Taking Stock

 

It's been a hectic couple of weeks for the stock market. It all started with the S&P's downgrade of the US credit rating that led to massive drops in the stock market over a few days.  Then, we had a couple days of significant gains, but we aren't back to where we were before this all started. I noticed a couple of things as I read articles about the losses and gains. Fear is the consistent descriptive factor when the stock market suffers losses. Investors are fearful of another recession, so they sell. Investors are fearful of what the credit downgrade could mean, so they sell.  Fear drives many of the decisions on Wall Street. On the other hand, hope is also a driving factor on Wall Street. When investors saw a few modest signs that the economy might not be heading toward another recession, they had hope and began to buy again. Fear and hope live on Wall Street, and in large part determine the financial landscape of our country.

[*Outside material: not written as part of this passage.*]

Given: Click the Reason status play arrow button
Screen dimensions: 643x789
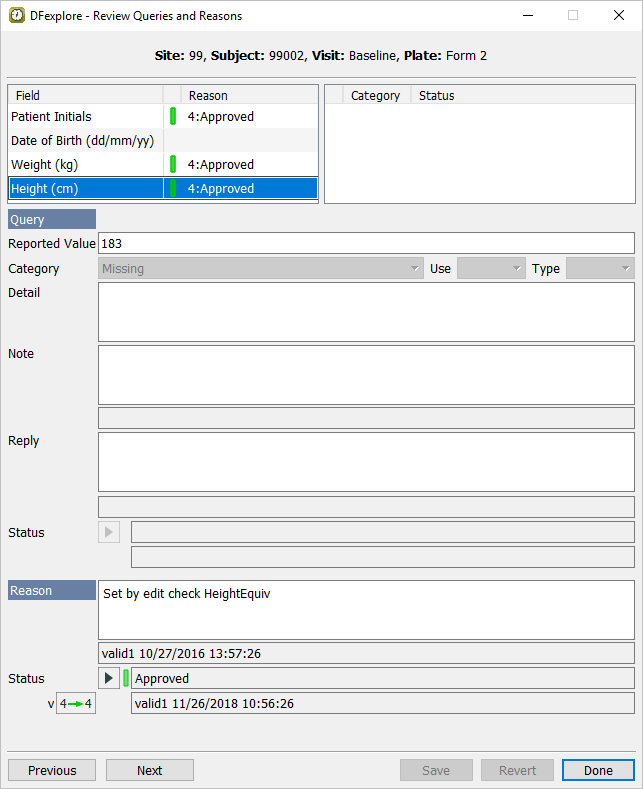Looking at the screenshot, I should pos(109,679).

            Fear and hope live on our streets, too. They determine many of the decisions we make everyday and often determine what our lives look like. We all have fear. Our fears may be different, but we all live with them, and I'm not just talking about phobias like fear of spiders or fear of heights. We live with fear, and that affects how we live and the decisions we make.  Sometimes, we are afraid we won't have enough, so we hoard everything. Fear can lead to selfishness, and it can also lead you to stop living. Sometimes, we are so afraid to lose what we have that we don't use it.  Maybe we're afraid of failure, so we don't even try.  You may really want that new job, but you don't want to face the possibility of failing at it, so you don't even apply.  We let fear dictate our lives so often, and when we do, the stock of our lives drops because fear keeps us from really living up to our potential. Fear keeps us from giving, loving, sharing, and even living.  There is a reason why "Do not fear" is one of the most repeated commands in scripture. God knows what fear can do to us.  It can sink us, just as it almost sank Peter as he walked out on the water to Jesus.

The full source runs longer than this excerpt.